[Die Symmetrie von Spiralketten].

In crystals, polymeric chain molecules often adopt helical structures. Neglecting small distortions possibly caused by an anisotropic environment within the crystal, the symmetry of the single helix can be described by a rod group, which has translational symmetry in one dimension. The rod groups have Hermann-Mauguin symbols similar to space groups, beginning with a script style \scr p followed by a screw-axis symbol; the order of the screw axis can adopt any value. In a crystal, the rod-site symmetry, the so-called penetration rod group, must be a common crystallographic rod subgroup of the molecular rod group and the space group. Instructions are given for the derivation of the rod subgroups in question for a molecular helical rod group of any order. In polymer chemistry, a helix is designated by a (chemical) symbol like 7/2, which means 7 repeating units in 2 coil turns of covalent bonds per translational period.

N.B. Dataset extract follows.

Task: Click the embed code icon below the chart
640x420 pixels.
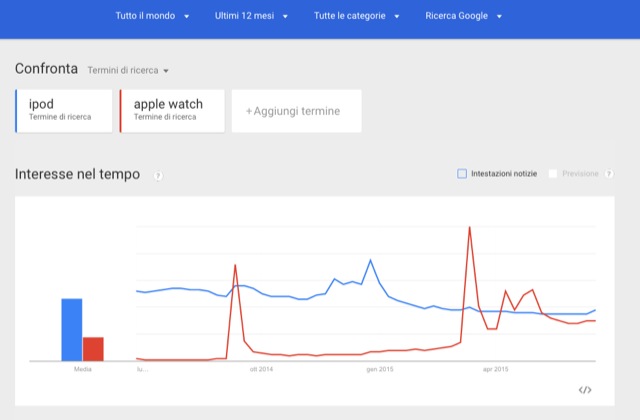Action: (x=585, y=390)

The corresponding Hermann-Mauguin screw-axis symbol is easily derived with a simple formula from this chemical symbol; for a 7/2 helix it is 73 or 74 , depending on chirality. However, it is not possible to deduce the chemical symbol from the Hermann-Mauguin symbol, because it depends on where the covalent bonds are assumed to exist. Covalent bonds are irrelevant for symmetry considerations; a symmetry symbol does not depend on them. A chemically right-handed helix can have a left-handed screw axis. The derivation of the Hermann-Mauguin symbol of a multiple helix is not that easy, as it depends on the mutual position of the interlocked helices; conversion formulae for simpler cases are presented. Instead of covalent bonds, other kinds of linking can serve to define the chemical helix, for example, edge- or face-sharing coordination polyhedra.